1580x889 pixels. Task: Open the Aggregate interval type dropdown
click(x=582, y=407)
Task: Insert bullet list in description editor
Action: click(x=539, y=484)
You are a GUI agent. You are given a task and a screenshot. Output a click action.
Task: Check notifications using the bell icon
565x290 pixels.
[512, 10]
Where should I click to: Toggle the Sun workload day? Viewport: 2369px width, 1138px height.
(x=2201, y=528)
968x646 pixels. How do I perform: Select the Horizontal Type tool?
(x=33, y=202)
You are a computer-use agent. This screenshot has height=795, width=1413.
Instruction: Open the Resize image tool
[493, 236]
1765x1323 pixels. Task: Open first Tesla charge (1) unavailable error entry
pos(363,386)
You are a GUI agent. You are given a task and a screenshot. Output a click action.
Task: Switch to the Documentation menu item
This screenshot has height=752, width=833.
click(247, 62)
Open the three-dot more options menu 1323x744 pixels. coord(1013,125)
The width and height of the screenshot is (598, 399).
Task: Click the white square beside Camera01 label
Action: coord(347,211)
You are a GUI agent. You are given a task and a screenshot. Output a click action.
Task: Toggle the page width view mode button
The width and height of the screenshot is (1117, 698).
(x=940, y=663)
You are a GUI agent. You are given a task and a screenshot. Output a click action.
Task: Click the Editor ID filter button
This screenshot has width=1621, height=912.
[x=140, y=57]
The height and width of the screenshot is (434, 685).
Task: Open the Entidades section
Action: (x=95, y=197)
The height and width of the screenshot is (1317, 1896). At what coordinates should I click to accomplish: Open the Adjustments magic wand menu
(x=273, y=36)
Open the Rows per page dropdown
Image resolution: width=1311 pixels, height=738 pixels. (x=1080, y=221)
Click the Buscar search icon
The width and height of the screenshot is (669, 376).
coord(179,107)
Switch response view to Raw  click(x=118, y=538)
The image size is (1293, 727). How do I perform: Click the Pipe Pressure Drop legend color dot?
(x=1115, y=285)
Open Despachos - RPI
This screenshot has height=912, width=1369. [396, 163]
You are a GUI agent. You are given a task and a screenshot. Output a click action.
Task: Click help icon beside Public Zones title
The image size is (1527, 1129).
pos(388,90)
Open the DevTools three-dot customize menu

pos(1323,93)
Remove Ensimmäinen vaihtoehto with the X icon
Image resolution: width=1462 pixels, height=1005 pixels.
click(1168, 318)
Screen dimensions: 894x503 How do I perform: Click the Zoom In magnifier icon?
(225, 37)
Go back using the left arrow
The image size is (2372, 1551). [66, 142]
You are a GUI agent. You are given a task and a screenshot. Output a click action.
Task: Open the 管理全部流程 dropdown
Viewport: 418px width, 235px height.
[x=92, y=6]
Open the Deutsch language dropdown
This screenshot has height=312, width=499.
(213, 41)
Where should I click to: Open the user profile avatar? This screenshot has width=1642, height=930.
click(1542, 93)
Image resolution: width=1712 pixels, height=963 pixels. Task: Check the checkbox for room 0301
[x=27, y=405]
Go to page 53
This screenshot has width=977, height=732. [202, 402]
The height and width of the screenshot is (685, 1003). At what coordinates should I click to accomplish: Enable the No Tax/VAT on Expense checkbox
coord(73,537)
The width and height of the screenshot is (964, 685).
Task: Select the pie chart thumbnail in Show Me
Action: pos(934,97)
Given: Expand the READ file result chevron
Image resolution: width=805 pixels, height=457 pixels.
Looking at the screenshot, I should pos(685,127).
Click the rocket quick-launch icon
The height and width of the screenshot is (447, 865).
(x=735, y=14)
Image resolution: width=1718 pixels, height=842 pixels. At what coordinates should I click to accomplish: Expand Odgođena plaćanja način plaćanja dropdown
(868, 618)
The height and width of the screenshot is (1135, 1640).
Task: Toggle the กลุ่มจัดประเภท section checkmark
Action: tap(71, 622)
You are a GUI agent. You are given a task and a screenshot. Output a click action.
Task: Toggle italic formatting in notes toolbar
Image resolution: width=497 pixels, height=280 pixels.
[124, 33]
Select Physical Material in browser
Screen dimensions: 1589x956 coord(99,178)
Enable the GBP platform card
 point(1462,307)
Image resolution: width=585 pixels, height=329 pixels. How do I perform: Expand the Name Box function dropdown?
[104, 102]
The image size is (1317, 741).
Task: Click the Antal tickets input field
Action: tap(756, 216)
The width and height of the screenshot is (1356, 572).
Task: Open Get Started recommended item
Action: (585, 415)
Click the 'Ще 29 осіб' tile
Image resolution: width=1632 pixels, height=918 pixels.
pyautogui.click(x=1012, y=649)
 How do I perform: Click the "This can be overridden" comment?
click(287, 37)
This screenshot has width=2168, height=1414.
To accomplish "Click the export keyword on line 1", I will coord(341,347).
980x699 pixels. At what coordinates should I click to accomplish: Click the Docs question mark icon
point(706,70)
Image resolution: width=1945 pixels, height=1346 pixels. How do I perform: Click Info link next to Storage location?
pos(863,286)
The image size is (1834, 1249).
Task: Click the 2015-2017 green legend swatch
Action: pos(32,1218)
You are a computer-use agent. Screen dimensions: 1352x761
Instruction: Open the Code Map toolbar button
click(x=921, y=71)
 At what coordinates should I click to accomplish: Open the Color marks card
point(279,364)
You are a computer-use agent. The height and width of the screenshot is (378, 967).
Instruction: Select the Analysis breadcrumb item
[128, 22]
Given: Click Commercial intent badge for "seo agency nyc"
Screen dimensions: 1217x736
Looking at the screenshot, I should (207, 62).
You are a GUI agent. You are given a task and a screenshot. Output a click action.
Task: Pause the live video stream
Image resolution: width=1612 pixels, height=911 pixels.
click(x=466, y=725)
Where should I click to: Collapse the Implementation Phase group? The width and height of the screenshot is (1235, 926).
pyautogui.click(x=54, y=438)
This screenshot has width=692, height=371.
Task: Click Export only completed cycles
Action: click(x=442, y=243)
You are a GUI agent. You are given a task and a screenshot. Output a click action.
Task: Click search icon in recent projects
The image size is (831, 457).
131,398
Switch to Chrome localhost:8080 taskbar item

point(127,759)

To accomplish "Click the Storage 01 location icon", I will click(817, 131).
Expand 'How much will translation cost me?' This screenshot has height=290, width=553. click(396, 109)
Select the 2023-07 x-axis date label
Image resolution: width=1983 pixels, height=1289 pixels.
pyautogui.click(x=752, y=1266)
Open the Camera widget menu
══════════════════════════════
**Task to carry out:** What is needed is an exact copy of every entry.

**Solution:**
1580x889 pixels. Task: Open the Aggregate interval type dropdown
click(x=582, y=407)
Task: Insert bullet list in description editor
Action: click(x=539, y=484)
You are a GUI agent. You are given a task and a screenshot. Output a click action.
Task: Check notifications using the bell icon
565x290 pixels.
[512, 10]
Where should I click to: Toggle the Sun workload day? Viewport: 2369px width, 1138px height.
(x=2201, y=528)
968x646 pixels. How do I perform: Select the Horizontal Type tool?
(x=33, y=202)
You are a computer-use agent. This screenshot has height=795, width=1413.
Instruction: Open the Resize image tool
[493, 236]
1765x1323 pixels. Task: Open first Tesla charge (1) unavailable error entry
pos(363,386)
You are a GUI agent. You are given a task and a screenshot. Output a click action.
Task: Switch to the Documentation menu item
This screenshot has height=752, width=833.
click(247, 62)
Open the three-dot more options menu 1323x744 pixels. coord(1013,125)
The width and height of the screenshot is (598, 399).
Task: Click the white square beside Camera01 label
Action: coord(347,211)
You are a GUI agent. You are given a task and a screenshot. Output a click action.
Task: Toggle the page width view mode button
The width and height of the screenshot is (1117, 698).
(x=940, y=663)
You are a GUI agent. You are given a task and a screenshot. Output a click action.
Task: Click the Editor ID filter button
This screenshot has width=1621, height=912.
[x=140, y=57]
The height and width of the screenshot is (434, 685).
Task: Open the Entidades section
Action: (x=95, y=197)
The height and width of the screenshot is (1317, 1896). At what coordinates should I click to accomplish: Open the Adjustments magic wand menu
(x=273, y=36)
Open the Rows per page dropdown
Image resolution: width=1311 pixels, height=738 pixels. (x=1080, y=221)
Click the Buscar search icon
The width and height of the screenshot is (669, 376).
coord(179,107)
Switch response view to Raw  click(x=118, y=538)
The image size is (1293, 727). How do I perform: Click the Pipe Pressure Drop legend color dot?
(x=1115, y=285)
Open Despachos - RPI
This screenshot has height=912, width=1369. [396, 163]
You are a GUI agent. You are given a task and a screenshot. Output a click action.
Task: Click help icon beside Public Zones title
The image size is (1527, 1129).
pos(388,90)
Open the DevTools three-dot customize menu

pos(1323,93)
Remove Ensimmäinen vaihtoehto with the X icon
Image resolution: width=1462 pixels, height=1005 pixels.
click(1168, 318)
Screen dimensions: 894x503 How do I perform: Click the Zoom In magnifier icon?
(225, 37)
Go back using the left arrow
The image size is (2372, 1551). [66, 142]
You are a GUI agent. You are given a task and a screenshot. Output a click action.
Task: Open the 管理全部流程 dropdown
Viewport: 418px width, 235px height.
[x=92, y=6]
Open the Deutsch language dropdown
This screenshot has height=312, width=499.
(213, 41)
Where should I click to: Open the user profile avatar? This screenshot has width=1642, height=930.
click(1542, 93)
Image resolution: width=1712 pixels, height=963 pixels. Task: Check the checkbox for room 0301
[x=27, y=405]
Go to page 53
This screenshot has width=977, height=732. [202, 402]
The height and width of the screenshot is (685, 1003). At what coordinates should I click to accomplish: Enable the No Tax/VAT on Expense checkbox
coord(73,537)
The width and height of the screenshot is (964, 685).
Task: Select the pie chart thumbnail in Show Me
Action: pos(934,97)
Given: Expand the READ file result chevron
Image resolution: width=805 pixels, height=457 pixels.
Looking at the screenshot, I should pos(685,127).
Click the rocket quick-launch icon
The height and width of the screenshot is (447, 865).
(x=735, y=14)
Image resolution: width=1718 pixels, height=842 pixels. At what coordinates should I click to accomplish: Expand Odgođena plaćanja način plaćanja dropdown
(868, 618)
The height and width of the screenshot is (1135, 1640).
Task: Toggle the กลุ่มจัดประเภท section checkmark
Action: tap(71, 622)
You are a GUI agent. You are given a task and a screenshot. Output a click action.
Task: Toggle italic formatting in notes toolbar
Image resolution: width=497 pixels, height=280 pixels.
[124, 33]
Select Physical Material in browser
Screen dimensions: 1589x956 coord(99,178)
Enable the GBP platform card
 point(1462,307)
Image resolution: width=585 pixels, height=329 pixels. How do I perform: Expand the Name Box function dropdown?
[104, 102]
The image size is (1317, 741).
Task: Click the Antal tickets input field
Action: tap(756, 216)
The width and height of the screenshot is (1356, 572).
Task: Open Get Started recommended item
Action: (585, 415)
Click the 'Ще 29 осіб' tile
Image resolution: width=1632 pixels, height=918 pixels.
pyautogui.click(x=1012, y=649)
 How do I perform: Click the "This can be overridden" comment?
click(287, 37)
This screenshot has width=2168, height=1414.
To accomplish "Click the export keyword on line 1", I will coord(341,347).
980x699 pixels. At what coordinates should I click to accomplish: Click the Docs question mark icon
point(706,70)
Image resolution: width=1945 pixels, height=1346 pixels. How do I perform: Click Info link next to Storage location?
pos(863,286)
The image size is (1834, 1249).
Task: Click the 2015-2017 green legend swatch
Action: pos(32,1218)
You are a computer-use agent. Screen dimensions: 1352x761
Instruction: Open the Code Map toolbar button
click(x=921, y=71)
 At what coordinates should I click to accomplish: Open the Color marks card
point(279,364)
You are a computer-use agent. The height and width of the screenshot is (378, 967).
Instruction: Select the Analysis breadcrumb item
[128, 22]
Given: Click Commercial intent badge for "seo agency nyc"
Screen dimensions: 1217x736
Looking at the screenshot, I should (207, 62).
You are a GUI agent. You are given a task and a screenshot. Output a click action.
Task: Pause the live video stream
Image resolution: width=1612 pixels, height=911 pixels.
click(x=466, y=725)
Where should I click to: Collapse the Implementation Phase group? The width and height of the screenshot is (1235, 926).
pyautogui.click(x=54, y=438)
This screenshot has width=692, height=371.
Task: Click Export only completed cycles
Action: click(x=442, y=243)
You are a GUI agent. You are given a task and a screenshot. Output a click action.
Task: Click search icon in recent projects
The image size is (831, 457).
131,398
Switch to Chrome localhost:8080 taskbar item

point(127,759)

To accomplish "Click the Storage 01 location icon", I will click(817, 131).
Expand 'How much will translation cost me?' This screenshot has height=290, width=553. click(396, 109)
Select the 2023-07 x-axis date label
Image resolution: width=1983 pixels, height=1289 pixels.
pyautogui.click(x=752, y=1266)
Open the Camera widget menu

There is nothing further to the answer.